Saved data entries
..........

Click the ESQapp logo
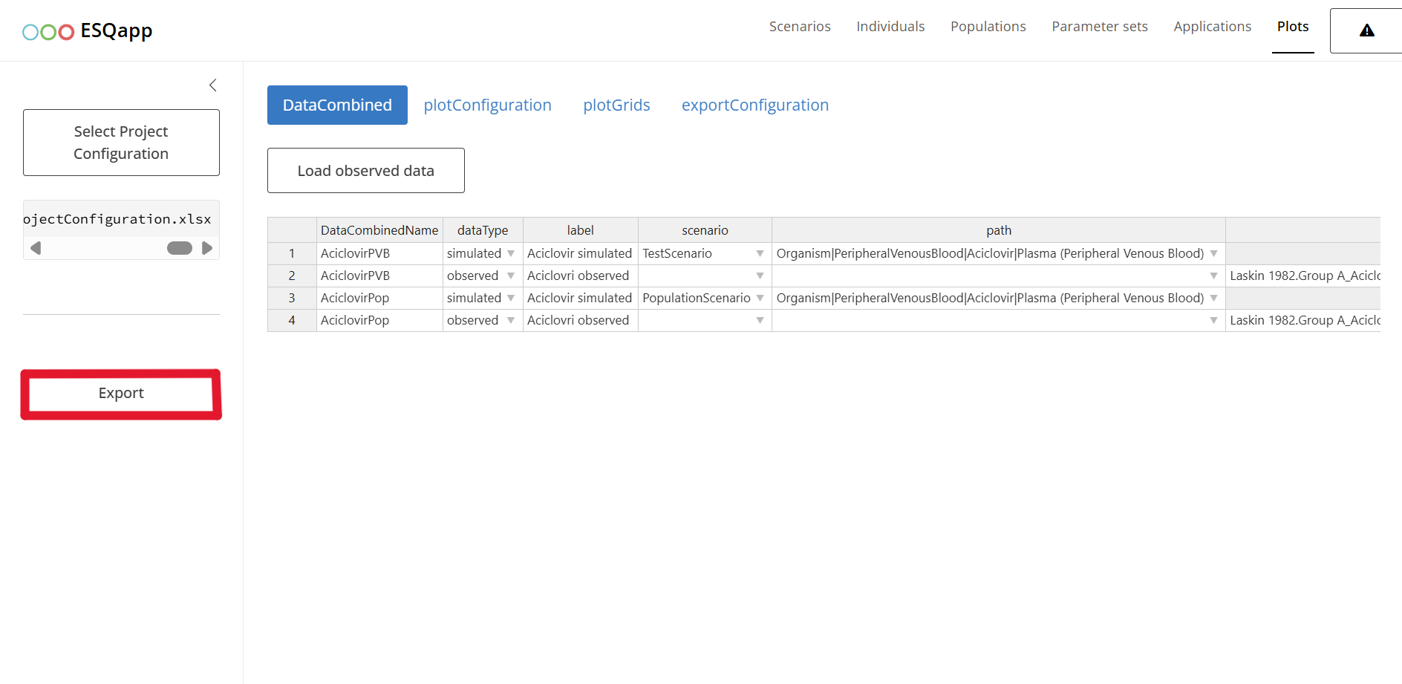 (88, 31)
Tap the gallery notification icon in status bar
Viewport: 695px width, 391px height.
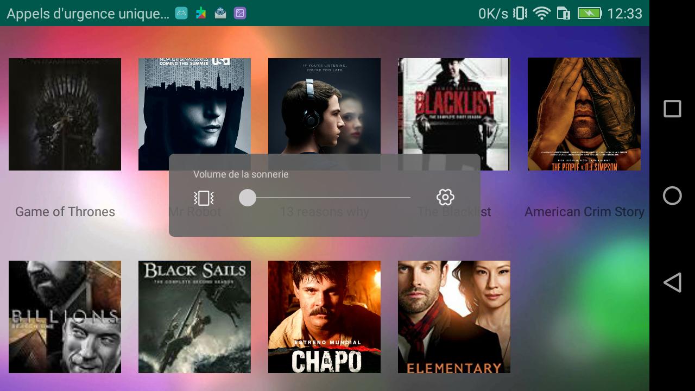point(239,14)
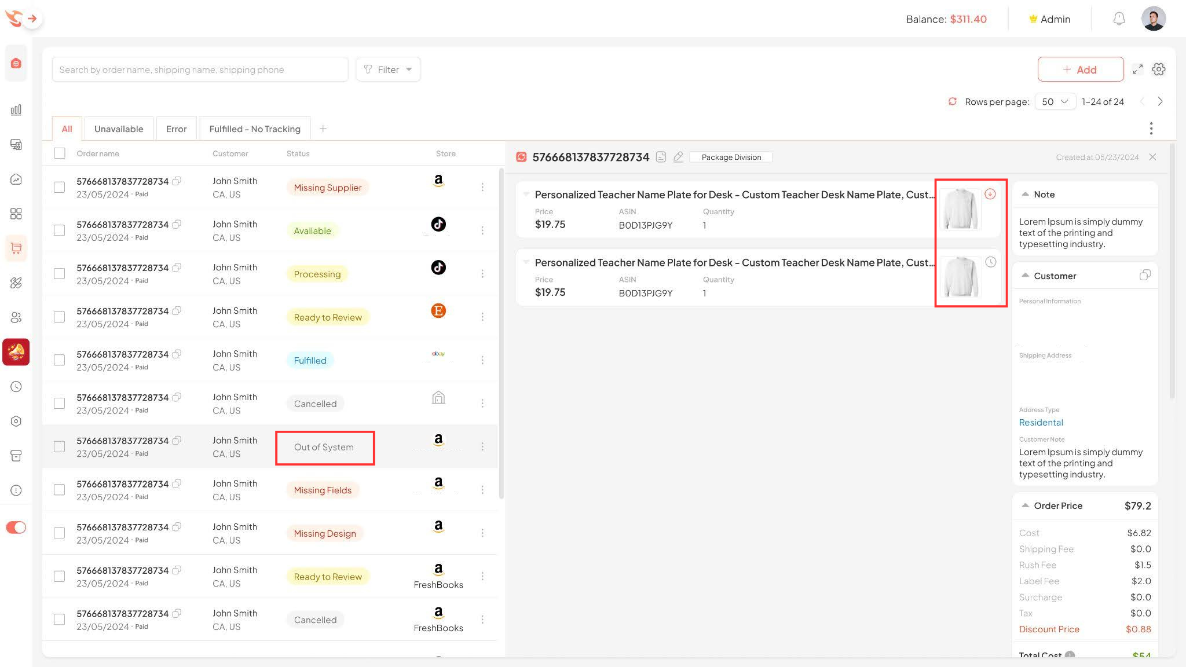Click the Package Division icon button
The image size is (1186, 667).
point(731,156)
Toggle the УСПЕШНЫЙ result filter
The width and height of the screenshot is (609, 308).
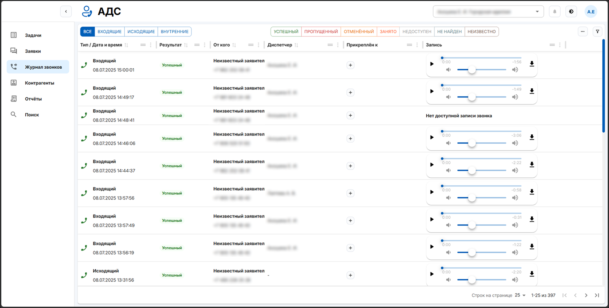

..........

Are you able to set down all the lines above exactly, without any pictures?

Click the ESQapp logo
 (88, 31)
Tap the gallery notification icon in status bar
Viewport: 695px width, 391px height.
point(239,14)
Click the Package Division icon button
The image size is (1186, 667).
point(731,156)
Toggle the УСПЕШНЫЙ result filter
The width and height of the screenshot is (609, 308).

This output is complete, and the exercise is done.